Victorian poet Christina Rossetti was well-known for her ability to craft poetry that remains at once deeply philosophical, yet fully accessible to many readers. Oftentimes, her religious themes and fascination with the ephemerality of experience are rendered in simple, song-like verse, as is the case with her famous collection of poems Sing-Song: A Nursery Rhyme Book published in 1893. While the casual reader might pass off this collection of rhymes as pandering to juvenile questions, some extra attention to these poems reveals a writer whose fascination with the universe, natural change, and the place of humanity stands out as remarkable.
Among the many song-like poems in this collection is the still-famous “Who has seen the wind?” Here, Rossetti masterfully delivers a tight poem of two stanzas, which functions as both a children’s nursery rhyme and a philosophical exploration of the sublime. When asking “Who has seen the wind?” the poem implies that no one, not even the trees, have fully witnessed the terrifying, yet ephemeral power of nature.

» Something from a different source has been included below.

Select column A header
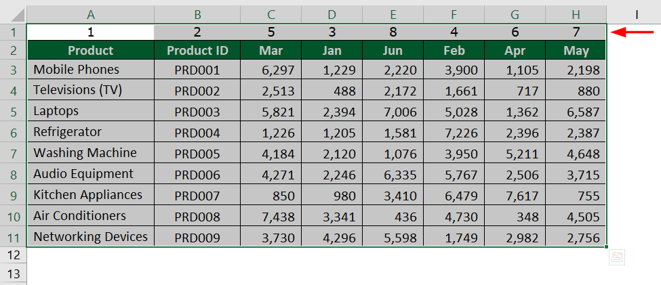Viewport: 661px width, 285px height. tap(91, 14)
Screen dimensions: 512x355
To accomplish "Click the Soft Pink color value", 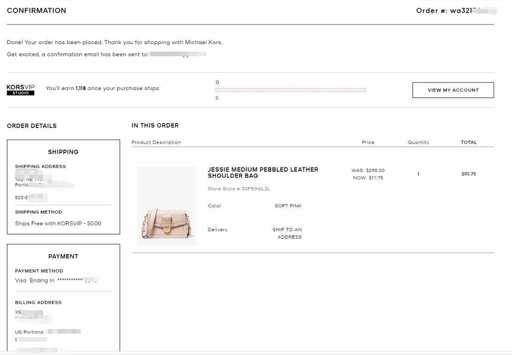I will click(x=288, y=206).
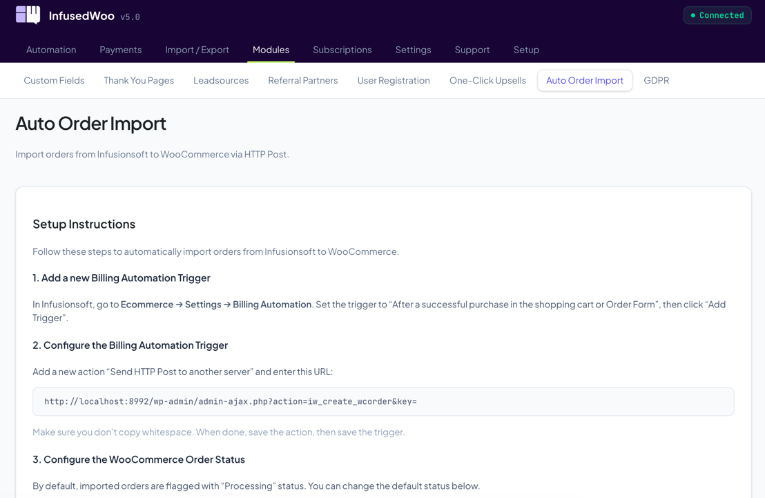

For someone so captivated by ephemerality, it is ironic that Rossetti has gained popularity after her death. During her life, she was overshadowed by poets of such huge stature as her brother Dante Gabriel Rossetti, or Elizabeth Barrett Browning. Since then, however, the strength of her poetry has been revealed by its continued power and influence. Though earlier relegated to the status of "just another pre-Raphaelite," her work experienced a resurgence in the 1970s when the French and American feminist movements began unearthing the impact Rossetti had on famous writers like Virginia Woolf.
"Who Has Seen The Wind?" is one of eight of the Sing-Song: A Nursery Rhyme Book poems that were set to music in 1918, by John Ireland, who included it in his song cycle "Mother and Child."